Par un mémoire en défense, enregistré le 11 février 2026, la commune de Marseille, représentée par Me Bouteiller, conclut au rejet de la requête et à ce que la SAS L’Huilerie lui verse une somme de 1 000 euros au titre de l’article L. 761-1 du code de justice administrative.
Elle soutient que les moyens soulevés par la SAS L’Huilerie ne sont pas fondés.
Vu les autres pièces du dossier.
Vu la décision du 1er juillet 2024 du président du tribunal désignant M. A… pour exercer les fonctions de juge des référés prévues au livre V du code de justice administrative.
Vu :
- le code de la construction et de l’habitation ;
- le code de justice administrative.
Les parties ont été régulièrement averties du jour de l’audience.
Après avoir présenté son rapport et entendu au cours de l’audience publique les observations de Me Abbou pour la SELARL Nemesis, représentant la SAS L’Huilerie, et de Me Bouteiller, représentant la commune de Marseille.
Après avoir décidé de différer la clôture de l’instruction au 13 février 2026 à 12 heures.
Par un mémoire, enregistré le 12 février 2026, la SAS L’Huilerie conclut aux mêmes fins que la requête, par les mêmes moyens.
Par un mémoire, enregistré le 13 février 2026, la commune de Marseille conclut aux mêmes fins que précédemment, par les mêmes moyens.
Considérant ce qui suit :
1. Aux termes de l’article L. 521-2 du code de justice administrative : « Saisi d’une demande en ce sens justifiée par l’urgence, le juge des référés peut ordonner toutes mesures nécessaires à la sauvegarde d’une liberté fondamentale à laquelle une personne morale de droit public ou un organisme de droit privé chargé de la gestion d’un service public aurait porté, dans l’exercice d’un de ses pouvoirs, une atteinte grave et manifestement illégale. Le juge des référés se prononce dans un délai de quarante-huit heures. »

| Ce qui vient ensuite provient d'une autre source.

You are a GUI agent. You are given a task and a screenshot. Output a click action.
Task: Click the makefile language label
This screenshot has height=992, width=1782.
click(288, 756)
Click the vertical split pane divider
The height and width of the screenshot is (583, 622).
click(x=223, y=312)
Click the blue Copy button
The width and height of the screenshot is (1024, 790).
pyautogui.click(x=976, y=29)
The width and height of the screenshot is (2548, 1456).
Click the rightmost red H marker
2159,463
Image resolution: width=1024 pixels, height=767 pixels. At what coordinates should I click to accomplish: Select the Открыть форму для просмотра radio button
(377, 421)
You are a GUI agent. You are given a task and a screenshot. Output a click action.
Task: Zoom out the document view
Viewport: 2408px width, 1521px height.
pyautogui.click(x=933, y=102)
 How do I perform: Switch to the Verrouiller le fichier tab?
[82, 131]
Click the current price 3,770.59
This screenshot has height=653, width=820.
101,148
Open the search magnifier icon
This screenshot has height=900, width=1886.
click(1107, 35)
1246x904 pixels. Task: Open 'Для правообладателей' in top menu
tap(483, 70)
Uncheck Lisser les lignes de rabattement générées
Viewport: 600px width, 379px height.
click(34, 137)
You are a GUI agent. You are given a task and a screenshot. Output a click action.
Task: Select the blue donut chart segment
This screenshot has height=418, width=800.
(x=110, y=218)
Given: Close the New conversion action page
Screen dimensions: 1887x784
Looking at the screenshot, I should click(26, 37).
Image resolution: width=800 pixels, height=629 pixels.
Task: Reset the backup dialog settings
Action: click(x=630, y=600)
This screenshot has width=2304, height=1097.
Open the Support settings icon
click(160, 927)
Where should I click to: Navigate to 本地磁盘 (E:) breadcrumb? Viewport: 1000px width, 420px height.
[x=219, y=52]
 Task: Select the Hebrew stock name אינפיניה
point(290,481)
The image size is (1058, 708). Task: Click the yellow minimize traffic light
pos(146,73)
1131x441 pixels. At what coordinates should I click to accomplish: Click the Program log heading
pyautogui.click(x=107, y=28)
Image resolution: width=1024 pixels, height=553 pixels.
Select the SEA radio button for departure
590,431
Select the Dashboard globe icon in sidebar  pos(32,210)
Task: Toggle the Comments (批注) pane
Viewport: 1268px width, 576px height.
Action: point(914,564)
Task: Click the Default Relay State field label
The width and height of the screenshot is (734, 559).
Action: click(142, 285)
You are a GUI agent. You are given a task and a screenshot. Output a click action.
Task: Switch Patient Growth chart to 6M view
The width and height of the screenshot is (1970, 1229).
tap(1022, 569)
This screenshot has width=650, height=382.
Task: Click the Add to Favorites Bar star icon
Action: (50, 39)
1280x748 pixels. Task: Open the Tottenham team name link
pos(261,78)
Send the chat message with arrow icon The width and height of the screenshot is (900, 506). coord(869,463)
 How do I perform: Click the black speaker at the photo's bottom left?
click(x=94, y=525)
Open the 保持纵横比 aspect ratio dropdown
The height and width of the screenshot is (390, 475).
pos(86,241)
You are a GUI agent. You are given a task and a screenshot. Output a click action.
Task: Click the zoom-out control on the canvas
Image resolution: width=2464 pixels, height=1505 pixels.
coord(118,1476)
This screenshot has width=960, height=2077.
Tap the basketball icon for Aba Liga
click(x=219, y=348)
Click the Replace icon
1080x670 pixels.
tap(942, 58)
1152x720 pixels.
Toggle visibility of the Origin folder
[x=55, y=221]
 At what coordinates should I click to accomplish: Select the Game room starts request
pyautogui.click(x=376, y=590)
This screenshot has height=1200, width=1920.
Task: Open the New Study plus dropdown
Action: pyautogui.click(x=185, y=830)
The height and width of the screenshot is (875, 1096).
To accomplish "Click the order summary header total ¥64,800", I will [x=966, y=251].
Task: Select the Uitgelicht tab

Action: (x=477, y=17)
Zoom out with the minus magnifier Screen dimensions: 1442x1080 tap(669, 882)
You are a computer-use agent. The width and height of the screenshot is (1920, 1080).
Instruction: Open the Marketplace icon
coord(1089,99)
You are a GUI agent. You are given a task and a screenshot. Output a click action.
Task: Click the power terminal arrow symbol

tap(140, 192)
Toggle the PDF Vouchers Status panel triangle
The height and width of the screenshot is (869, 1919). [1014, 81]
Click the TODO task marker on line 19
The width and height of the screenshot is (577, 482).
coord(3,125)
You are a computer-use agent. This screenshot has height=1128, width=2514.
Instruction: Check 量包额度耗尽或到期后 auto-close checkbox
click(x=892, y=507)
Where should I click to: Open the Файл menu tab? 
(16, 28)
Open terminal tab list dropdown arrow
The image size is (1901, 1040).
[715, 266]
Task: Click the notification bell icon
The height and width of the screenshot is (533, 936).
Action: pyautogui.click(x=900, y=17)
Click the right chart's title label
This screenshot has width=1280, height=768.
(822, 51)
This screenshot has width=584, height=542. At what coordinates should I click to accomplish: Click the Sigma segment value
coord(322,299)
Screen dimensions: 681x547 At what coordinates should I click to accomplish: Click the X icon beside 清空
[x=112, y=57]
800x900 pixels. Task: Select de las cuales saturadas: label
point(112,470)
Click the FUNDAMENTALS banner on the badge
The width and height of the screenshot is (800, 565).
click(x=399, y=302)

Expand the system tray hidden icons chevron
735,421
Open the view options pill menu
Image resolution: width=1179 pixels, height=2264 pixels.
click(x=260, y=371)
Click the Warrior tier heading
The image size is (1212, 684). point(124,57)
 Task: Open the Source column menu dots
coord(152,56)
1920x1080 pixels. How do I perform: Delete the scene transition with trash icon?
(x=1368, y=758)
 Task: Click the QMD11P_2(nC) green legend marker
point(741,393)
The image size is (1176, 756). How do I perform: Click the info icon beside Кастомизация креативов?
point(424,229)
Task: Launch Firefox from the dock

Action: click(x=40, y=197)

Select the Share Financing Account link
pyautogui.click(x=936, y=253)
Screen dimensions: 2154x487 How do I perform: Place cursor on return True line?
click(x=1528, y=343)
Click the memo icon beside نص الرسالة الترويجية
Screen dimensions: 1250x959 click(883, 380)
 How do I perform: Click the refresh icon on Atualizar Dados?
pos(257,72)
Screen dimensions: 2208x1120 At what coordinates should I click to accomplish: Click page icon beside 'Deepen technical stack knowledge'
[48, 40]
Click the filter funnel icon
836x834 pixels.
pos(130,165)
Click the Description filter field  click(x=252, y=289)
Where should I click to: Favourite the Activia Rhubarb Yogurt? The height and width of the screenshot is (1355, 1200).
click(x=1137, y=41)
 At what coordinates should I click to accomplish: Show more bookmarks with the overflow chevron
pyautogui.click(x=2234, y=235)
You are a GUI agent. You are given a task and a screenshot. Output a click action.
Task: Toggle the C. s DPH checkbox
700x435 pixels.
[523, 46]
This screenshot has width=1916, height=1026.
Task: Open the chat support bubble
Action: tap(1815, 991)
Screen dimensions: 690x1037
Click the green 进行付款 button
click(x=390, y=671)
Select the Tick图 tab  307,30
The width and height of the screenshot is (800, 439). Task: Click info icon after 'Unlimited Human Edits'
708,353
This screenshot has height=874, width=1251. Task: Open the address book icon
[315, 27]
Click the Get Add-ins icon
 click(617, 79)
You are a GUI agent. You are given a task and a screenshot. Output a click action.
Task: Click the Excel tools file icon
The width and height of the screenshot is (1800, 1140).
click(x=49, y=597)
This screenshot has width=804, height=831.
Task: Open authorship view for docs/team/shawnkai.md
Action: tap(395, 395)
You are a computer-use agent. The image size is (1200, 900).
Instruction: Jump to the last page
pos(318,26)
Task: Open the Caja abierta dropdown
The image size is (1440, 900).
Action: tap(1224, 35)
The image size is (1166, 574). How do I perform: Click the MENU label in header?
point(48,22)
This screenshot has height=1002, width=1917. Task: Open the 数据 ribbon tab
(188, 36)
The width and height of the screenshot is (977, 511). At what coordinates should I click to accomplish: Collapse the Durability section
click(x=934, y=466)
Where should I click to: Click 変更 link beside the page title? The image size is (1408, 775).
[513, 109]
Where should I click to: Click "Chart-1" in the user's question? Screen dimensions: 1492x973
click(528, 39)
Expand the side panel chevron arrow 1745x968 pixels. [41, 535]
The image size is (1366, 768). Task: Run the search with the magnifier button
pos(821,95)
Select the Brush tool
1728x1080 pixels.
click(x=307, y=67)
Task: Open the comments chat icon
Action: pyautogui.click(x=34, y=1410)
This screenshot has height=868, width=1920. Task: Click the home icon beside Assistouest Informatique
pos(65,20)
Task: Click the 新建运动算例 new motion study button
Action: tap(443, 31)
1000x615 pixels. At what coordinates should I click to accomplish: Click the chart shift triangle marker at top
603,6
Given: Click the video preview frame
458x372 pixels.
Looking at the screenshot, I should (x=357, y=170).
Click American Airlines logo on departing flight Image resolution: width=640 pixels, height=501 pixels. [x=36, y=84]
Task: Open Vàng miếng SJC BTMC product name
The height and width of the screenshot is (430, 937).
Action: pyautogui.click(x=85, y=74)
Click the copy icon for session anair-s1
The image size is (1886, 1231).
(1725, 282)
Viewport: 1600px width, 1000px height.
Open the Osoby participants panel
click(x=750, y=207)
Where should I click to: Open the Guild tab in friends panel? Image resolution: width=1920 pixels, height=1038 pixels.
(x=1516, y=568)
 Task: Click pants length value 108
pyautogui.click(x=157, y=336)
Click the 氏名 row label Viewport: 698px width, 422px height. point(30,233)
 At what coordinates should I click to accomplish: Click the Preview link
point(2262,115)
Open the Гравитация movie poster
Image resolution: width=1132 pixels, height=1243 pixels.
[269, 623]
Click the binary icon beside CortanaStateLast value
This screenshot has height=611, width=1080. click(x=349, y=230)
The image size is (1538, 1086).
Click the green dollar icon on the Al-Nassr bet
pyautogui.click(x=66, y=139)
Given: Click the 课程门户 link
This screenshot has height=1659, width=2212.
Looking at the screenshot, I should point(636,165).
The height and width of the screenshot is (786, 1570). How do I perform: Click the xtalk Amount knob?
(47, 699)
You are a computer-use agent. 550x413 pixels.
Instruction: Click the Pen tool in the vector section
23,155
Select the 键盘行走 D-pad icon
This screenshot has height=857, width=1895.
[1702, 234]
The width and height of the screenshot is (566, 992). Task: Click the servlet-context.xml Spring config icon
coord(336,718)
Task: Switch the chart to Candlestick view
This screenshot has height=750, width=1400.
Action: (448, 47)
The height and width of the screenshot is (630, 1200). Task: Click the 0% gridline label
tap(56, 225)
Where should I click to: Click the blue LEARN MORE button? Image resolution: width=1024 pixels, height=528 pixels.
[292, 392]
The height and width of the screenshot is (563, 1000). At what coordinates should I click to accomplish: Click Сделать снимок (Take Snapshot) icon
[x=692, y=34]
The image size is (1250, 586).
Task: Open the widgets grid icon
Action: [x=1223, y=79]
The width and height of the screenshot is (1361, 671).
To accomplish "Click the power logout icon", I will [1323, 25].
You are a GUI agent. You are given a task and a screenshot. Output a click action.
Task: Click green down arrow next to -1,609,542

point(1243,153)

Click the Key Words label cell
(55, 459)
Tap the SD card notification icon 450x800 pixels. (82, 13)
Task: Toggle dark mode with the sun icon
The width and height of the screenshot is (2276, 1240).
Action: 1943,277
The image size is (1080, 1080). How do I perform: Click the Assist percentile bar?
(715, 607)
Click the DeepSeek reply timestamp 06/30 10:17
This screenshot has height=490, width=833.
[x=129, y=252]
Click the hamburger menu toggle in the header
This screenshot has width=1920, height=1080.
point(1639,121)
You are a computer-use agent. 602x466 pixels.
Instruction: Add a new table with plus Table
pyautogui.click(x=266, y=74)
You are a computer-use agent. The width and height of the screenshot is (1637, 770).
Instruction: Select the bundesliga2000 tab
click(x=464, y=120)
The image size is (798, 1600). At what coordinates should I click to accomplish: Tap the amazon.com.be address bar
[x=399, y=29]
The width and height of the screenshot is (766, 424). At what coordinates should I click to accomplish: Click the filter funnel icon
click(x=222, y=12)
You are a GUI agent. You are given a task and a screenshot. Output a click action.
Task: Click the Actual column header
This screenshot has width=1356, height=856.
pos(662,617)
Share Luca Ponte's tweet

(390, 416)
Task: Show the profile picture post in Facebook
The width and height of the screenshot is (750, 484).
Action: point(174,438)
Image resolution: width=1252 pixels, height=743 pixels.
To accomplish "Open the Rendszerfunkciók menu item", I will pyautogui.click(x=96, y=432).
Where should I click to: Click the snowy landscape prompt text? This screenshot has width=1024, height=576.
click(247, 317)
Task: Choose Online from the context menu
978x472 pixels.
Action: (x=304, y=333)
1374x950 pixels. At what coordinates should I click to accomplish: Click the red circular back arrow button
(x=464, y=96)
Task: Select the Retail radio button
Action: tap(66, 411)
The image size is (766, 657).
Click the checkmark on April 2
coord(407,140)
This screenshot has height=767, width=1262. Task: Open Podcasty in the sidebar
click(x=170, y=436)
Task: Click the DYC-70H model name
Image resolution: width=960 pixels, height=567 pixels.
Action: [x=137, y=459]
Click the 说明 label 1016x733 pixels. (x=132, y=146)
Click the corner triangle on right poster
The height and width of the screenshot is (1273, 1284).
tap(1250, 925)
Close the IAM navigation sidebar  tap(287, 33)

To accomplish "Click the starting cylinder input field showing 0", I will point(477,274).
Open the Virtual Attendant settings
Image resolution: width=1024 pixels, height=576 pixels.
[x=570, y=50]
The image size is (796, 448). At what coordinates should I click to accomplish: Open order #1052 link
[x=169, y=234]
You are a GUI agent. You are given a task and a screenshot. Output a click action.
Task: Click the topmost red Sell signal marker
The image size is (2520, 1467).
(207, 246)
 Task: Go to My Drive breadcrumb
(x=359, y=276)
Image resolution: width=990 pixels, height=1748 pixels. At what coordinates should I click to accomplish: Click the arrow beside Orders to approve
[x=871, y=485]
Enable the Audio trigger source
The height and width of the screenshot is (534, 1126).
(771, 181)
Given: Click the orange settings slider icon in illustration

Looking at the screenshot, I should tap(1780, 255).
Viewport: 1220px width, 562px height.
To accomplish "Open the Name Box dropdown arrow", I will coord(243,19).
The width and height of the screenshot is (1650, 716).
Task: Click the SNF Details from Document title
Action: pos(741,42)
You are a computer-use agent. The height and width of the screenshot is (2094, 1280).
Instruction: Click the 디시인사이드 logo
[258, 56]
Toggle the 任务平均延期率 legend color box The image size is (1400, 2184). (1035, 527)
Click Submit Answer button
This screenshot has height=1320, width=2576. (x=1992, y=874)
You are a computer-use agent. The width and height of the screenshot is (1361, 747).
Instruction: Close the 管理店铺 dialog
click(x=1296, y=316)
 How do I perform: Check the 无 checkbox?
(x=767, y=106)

2. La SCI Abenael a déposé, le 27 juillet 2023, une demande d’autorisation de travaux pour le réaménagement d’un bâtiment existant de style friche industrielle, situé 3 boulevard Notre-Dame à Marseille, par création de trois établissements, comprenant un hôtel de 14 chambres totalisant 59 couchages, une boutique et un restaurant. La commission communale pour la sécurité contre les risques d’incendie et de panique dans les établissements recevant du public a fixé des prescriptions dans son procès-verbal du 27 octobre 2026. Le 10 décembre 2025, la même commission a effectué une visite de contrôle de l’établissement recevant du public exploité sans autorisation administrative depuis le 31 octobre 2025 par la SAS L’Huilerie où est exercée une activité de débit de boissons ainsi que de restauration légère, concerts et expositions, situé au numéro 3 du boulevard Notre-Dame à Marseille. La commission a émis un avis défavorable à la poursuite de l’exploitation de l’établissement en l’absence des documents réglementaires relatifs aux aménagements et en l’absence d’installations techniques de désenfumage, d’équipements d’alarme et d’éclairage de sécurité. Le maire de la commune de Marseille a mis en demeure la SAS L’Huilerie, par un courrier du 27 novembre 2025, notifié le 8 décembre suivant, de lui transmettre dans un délai de dix jours les garanties sur les remèdes apportés aux anomalies constatées, puis par un nouveau courrier, du 19 décembre 2025, notifié le 22 décembre, avec un délai de quinze jours. Par un arrêté du 3 février 2026, le maire de Marseille a prononcé la fermeture de l’établissement recevant du public « Bar l’Huilerie + Ruin Bar ». La SAS L’Huilerie demande au juge des référés, sur le fondement de l’article L. 521-2 du code de justice administrative, de suspendre l’exécution de cet arrêté du 3 février 2026.
3. Il résulte des dispositions de l’article L. 521-2 du code de justice administrative que lorsqu’un requérant fonde son action sur la procédure particulière instituée à cet article, il lui appartient de justifier de circonstances caractérisant une situation d’urgence qui implique, sous réserve que les autres conditions posées par cet article soient remplies, qu’une mesure visant à sauvegarder une liberté fondamentale doive être prise dans les quarante-huit heures.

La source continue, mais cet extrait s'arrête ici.